_DATA:_
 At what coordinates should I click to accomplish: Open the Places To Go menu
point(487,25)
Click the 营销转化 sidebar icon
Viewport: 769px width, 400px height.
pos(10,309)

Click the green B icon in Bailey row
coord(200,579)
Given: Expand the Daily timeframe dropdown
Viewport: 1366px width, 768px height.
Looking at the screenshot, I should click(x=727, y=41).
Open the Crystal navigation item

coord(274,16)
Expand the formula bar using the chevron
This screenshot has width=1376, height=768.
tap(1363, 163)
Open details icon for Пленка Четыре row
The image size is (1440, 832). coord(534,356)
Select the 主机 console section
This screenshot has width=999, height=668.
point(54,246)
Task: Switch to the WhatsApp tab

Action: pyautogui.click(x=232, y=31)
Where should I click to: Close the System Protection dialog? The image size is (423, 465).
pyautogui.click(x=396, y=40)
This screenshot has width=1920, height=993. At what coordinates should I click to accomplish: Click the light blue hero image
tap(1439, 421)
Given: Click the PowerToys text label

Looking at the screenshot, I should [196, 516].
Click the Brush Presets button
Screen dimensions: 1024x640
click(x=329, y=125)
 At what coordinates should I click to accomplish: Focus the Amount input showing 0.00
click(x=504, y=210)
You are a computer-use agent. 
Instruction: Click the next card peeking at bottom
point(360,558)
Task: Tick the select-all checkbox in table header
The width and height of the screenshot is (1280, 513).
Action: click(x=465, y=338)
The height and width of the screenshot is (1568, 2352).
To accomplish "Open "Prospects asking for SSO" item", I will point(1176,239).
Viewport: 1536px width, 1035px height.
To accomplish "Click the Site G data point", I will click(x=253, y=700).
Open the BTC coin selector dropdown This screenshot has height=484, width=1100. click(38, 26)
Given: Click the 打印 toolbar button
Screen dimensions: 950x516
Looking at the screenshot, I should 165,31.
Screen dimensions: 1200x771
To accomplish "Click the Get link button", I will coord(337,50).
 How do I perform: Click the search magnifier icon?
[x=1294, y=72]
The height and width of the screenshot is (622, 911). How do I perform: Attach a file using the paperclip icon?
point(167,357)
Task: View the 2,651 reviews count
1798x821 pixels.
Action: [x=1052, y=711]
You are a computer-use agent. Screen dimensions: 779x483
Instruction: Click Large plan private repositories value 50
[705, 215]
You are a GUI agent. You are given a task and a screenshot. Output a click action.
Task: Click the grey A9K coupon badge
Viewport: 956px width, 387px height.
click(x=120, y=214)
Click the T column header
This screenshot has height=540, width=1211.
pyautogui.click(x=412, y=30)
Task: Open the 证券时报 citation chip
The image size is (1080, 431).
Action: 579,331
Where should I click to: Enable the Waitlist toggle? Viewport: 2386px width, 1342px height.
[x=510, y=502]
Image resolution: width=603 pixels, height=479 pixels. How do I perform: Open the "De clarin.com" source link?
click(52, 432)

_ACTIVITY:_
Retype the data in full and match it exactly.

_RESPONSE TO THIS TASK:_
 At what coordinates should I click to accomplish: Open the Places To Go menu
point(487,25)
Click the 营销转化 sidebar icon
Viewport: 769px width, 400px height.
pos(10,309)

Click the green B icon in Bailey row
coord(200,579)
Given: Expand the Daily timeframe dropdown
Viewport: 1366px width, 768px height.
Looking at the screenshot, I should click(x=727, y=41).
Open the Crystal navigation item

coord(274,16)
Expand the formula bar using the chevron
This screenshot has width=1376, height=768.
tap(1363, 163)
Open details icon for Пленка Четыре row
The image size is (1440, 832). coord(534,356)
Select the 主机 console section
This screenshot has width=999, height=668.
point(54,246)
Task: Switch to the WhatsApp tab

Action: pyautogui.click(x=232, y=31)
Where should I click to: Close the System Protection dialog? The image size is (423, 465).
pyautogui.click(x=396, y=40)
This screenshot has width=1920, height=993. At what coordinates should I click to accomplish: Click the light blue hero image
tap(1439, 421)
Given: Click the PowerToys text label

Looking at the screenshot, I should [196, 516].
Click the Brush Presets button
Screen dimensions: 1024x640
click(x=329, y=125)
 At what coordinates should I click to accomplish: Focus the Amount input showing 0.00
click(x=504, y=210)
You are a computer-use agent. 
Instruction: Click the next card peeking at bottom
point(360,558)
Task: Tick the select-all checkbox in table header
The width and height of the screenshot is (1280, 513).
Action: click(x=465, y=338)
The height and width of the screenshot is (1568, 2352).
To accomplish "Open "Prospects asking for SSO" item", I will point(1176,239).
Viewport: 1536px width, 1035px height.
To accomplish "Click the Site G data point", I will click(x=253, y=700).
Open the BTC coin selector dropdown This screenshot has height=484, width=1100. click(38, 26)
Given: Click the 打印 toolbar button
Screen dimensions: 950x516
Looking at the screenshot, I should 165,31.
Screen dimensions: 1200x771
To accomplish "Click the Get link button", I will coord(337,50).
 How do I perform: Click the search magnifier icon?
[x=1294, y=72]
The height and width of the screenshot is (622, 911). How do I perform: Attach a file using the paperclip icon?
point(167,357)
Task: View the 2,651 reviews count
1798x821 pixels.
Action: [x=1052, y=711]
You are a computer-use agent. Screen dimensions: 779x483
Instruction: Click Large plan private repositories value 50
[705, 215]
You are a GUI agent. You are given a task and a screenshot. Output a click action.
Task: Click the grey A9K coupon badge
Viewport: 956px width, 387px height.
click(x=120, y=214)
Click the T column header
This screenshot has height=540, width=1211.
pyautogui.click(x=412, y=30)
Task: Open the 证券时报 citation chip
The image size is (1080, 431).
Action: 579,331
Where should I click to: Enable the Waitlist toggle? Viewport: 2386px width, 1342px height.
[x=510, y=502]
Image resolution: width=603 pixels, height=479 pixels. How do I perform: Open the "De clarin.com" source link?
click(52, 432)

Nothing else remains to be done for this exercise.